For all these reasons, seeking advice from a CEC may be looked upon suspiciously, or will simply not be fit for purpose in community-based care settings. If this is the case, opportunities for ethics support will likely be poorly utilised, even though frontline caregivers may be encountering distinctive ethical challenges they struggle to resolve.

Where do we go from here? As I have argued elsewhere, the ideal approach is to foster the development of “a model of ethics support that can be implemented straightforwardly in the different settings in which care is provided, and that can incorporate skill development and training components within a self-reflective and formative approach to addressing ethical issues.” (Hope and Dunn, 2014).1

“Ethics support initiatives are likely to have an equally important educational function for caregivers who lack the formal training in ethics received in, for example, medical schools and nursing schools.”

In my view, alternative approaches of this kind will need to be configured, in a bottom-up fashion, as part of the grassroots design of new care delivery models. They will need to be responsive to the perceived ethical needs of caregivers (professional or not) and be largely informal in design—at least to begin with. Informal processes are more likely to be integrated more seamlessly into professionals’ working lives in the community, helping to ensure that ethics advice is welcomed as an adjunct to, rather than a distraction from, the fulfilment of daily routines.

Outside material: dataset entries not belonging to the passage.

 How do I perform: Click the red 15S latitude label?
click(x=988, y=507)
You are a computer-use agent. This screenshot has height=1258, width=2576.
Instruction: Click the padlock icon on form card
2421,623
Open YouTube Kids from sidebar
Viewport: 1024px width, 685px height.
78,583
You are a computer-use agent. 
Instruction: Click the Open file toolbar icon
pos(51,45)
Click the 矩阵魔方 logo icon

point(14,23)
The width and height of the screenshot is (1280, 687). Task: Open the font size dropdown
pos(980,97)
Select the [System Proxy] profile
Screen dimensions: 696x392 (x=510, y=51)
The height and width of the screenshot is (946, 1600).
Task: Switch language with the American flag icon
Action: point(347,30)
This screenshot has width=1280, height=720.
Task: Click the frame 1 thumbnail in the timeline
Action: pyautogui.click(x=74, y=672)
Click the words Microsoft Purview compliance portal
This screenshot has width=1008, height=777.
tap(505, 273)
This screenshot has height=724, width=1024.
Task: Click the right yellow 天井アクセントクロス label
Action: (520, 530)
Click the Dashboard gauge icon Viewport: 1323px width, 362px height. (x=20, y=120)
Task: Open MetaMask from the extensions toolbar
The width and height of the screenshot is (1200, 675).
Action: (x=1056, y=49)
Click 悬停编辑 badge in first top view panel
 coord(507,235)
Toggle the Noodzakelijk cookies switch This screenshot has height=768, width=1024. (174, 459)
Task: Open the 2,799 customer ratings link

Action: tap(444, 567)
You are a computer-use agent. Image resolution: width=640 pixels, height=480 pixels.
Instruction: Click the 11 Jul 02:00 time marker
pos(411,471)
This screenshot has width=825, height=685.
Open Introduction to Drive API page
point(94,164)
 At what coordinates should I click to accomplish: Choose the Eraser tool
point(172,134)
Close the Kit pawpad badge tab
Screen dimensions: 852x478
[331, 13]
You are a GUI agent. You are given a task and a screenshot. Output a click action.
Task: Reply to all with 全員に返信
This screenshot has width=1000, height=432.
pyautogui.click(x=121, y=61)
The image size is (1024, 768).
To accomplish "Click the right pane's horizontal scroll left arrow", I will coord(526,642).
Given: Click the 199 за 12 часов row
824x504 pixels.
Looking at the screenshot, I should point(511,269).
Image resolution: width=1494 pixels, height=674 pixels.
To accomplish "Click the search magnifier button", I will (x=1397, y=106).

It is also likely that any approach to ethics support of this kind will need to be embedded within existing community institutions, as opposed to being formally attached to, located in and managed by a hospital or other healthcare institution. As the full integration of care services in the community evolves further, informal structures for providing ethics support might even be best configured and organised at the level of the housing block, or within local neighbourhoods.

Any such model will also need to be inclusive, recognising that much of the care and support work in this context is provided by non-professionals. Family, volunteers, domestic workers and neighbours should increasingly be seen as part of a broad team of care providers who may benefit from ongoing access to ethics support and advice.

Looking at the particulars of this new paradigm of ethics support, a case can be made for the development of networks of community practitioners in ethics, and the use of open, relaxed, and deliberative meetings. Ethics support encounters that enable people with wide-ranging experiences and different responsibilities to adopt a self-reflective but critical stance on the difficult decisions they face, will be important. In this way, ethics support initiatives are likely to have an equally important educational function for caregivers who lack the formal training in ethics received in, for example, medical schools and nursing schools. Ultimately, the appropriateness of any contextual approach to ethics support will depend on how the institutional environment is configured, and the unique dynamics of the community setting within which ethics support activities will be situated.

In conclusion, careful thought needs to be given to a new paradigm of ethics support that is fit for purpose as Singapore increasingly pivots towards integrated and community-based health and care services. Attention will also need to be paid to the resources and steps needed to realise this ‘call to arms’. CECs will undoubtedly remain an important component of any new strategy for ethics support, continuing to provide a formalised mechanism to advise on high-profile dilemmas particularly in the medical setting. But, whilst necessary, they will not be sufficient.

  1. Hope, T. and Dunn, M. (2014). ‘The ethics of long-term care practice: A global call to arms’, in A. Akabayashi (ed.) The Future of Bioethics: International dialogues. Oxford: Oxford University Press, pp. 628-643.